- _Required work_
Lay out the lines between the line holding "Screen dimensions: 1600x1205" and the line holding "click(2008, 354)", inclusive, as a JSON list of strings with one string per line and blank lines left out.

- _Records for locating described items_
━━━━━━━━

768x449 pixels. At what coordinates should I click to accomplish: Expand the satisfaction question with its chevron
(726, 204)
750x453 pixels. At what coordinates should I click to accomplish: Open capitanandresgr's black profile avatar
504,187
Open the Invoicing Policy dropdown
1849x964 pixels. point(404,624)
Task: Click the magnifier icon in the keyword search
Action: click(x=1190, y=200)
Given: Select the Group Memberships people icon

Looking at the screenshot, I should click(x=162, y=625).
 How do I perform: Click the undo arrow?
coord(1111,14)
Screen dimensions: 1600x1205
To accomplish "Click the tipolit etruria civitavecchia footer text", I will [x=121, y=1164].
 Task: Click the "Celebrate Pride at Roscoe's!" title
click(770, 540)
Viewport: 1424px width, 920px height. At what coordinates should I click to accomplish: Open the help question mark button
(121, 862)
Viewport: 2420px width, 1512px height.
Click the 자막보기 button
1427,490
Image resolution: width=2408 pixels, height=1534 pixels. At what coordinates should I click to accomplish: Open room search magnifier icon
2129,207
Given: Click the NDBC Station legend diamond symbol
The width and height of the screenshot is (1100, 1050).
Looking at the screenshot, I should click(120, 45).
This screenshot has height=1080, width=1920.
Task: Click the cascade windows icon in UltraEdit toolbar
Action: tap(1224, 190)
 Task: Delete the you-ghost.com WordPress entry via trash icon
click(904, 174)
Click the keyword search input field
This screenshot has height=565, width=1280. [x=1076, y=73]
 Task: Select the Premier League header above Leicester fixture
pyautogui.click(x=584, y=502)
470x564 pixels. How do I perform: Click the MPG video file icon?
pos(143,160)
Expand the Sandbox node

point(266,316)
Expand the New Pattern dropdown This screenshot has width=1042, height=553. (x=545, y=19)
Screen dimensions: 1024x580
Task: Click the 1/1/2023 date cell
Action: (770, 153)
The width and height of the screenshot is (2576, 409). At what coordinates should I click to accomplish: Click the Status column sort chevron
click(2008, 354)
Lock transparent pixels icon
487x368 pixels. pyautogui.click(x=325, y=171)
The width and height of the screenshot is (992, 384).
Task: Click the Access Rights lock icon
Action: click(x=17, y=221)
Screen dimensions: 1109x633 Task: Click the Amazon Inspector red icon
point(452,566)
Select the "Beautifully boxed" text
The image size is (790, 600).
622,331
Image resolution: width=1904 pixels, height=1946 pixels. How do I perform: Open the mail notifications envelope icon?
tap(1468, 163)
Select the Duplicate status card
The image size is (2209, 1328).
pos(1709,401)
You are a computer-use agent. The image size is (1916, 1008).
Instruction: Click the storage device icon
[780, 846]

━━━━━━━━

- _Exercise result_
[
  "Screen dimensions: 1600x1205",
  "To accomplish \"Click the tipolit etruria civitavecchia footer text\", I will [x=121, y=1164].",
  " Task: Click the \"Celebrate Pride at Roscoe's!\" title",
  "click(770, 540)",
  "Viewport: 1424px width, 920px height. At what coordinates should I click to accomplish: Open the help question mark button",
  "(121, 862)",
  "Viewport: 2420px width, 1512px height.",
  "Click the 자막보기 button",
  "1427,490",
  "Image resolution: width=2408 pixels, height=1534 pixels. At what coordinates should I click to accomplish: Open room search magnifier icon",
  "2129,207",
  "Given: Click the NDBC Station legend diamond symbol",
  "The width and height of the screenshot is (1100, 1050).",
  "Looking at the screenshot, I should click(120, 45).",
  "This screenshot has height=1080, width=1920.",
  "Task: Click the cascade windows icon in UltraEdit toolbar",
  "Action: tap(1224, 190)",
  " Task: Delete the you-ghost.com WordPress entry via trash icon",
  "click(904, 174)",
  "Click the keyword search input field",
  "This screenshot has height=565, width=1280. [x=1076, y=73]",
  " Task: Select the Premier League header above Leicester fixture",
  "pyautogui.click(x=584, y=502)",
  "470x564 pixels. How do I perform: Click the MPG video file icon?",
  "pos(143,160)",
  "Expand the Sandbox node",
  "point(266,316)",
  "Expand the New Pattern dropdown This screenshot has width=1042, height=553. (x=545, y=19)",
  "Screen dimensions: 1024x580",
  "Task: Click the 1/1/2023 date cell",
  "Action: (770, 153)",
  "The width and height of the screenshot is (2576, 409). At what coordinates should I click to accomplish: Click the Status column sort chevron",
  "click(2008, 354)"
]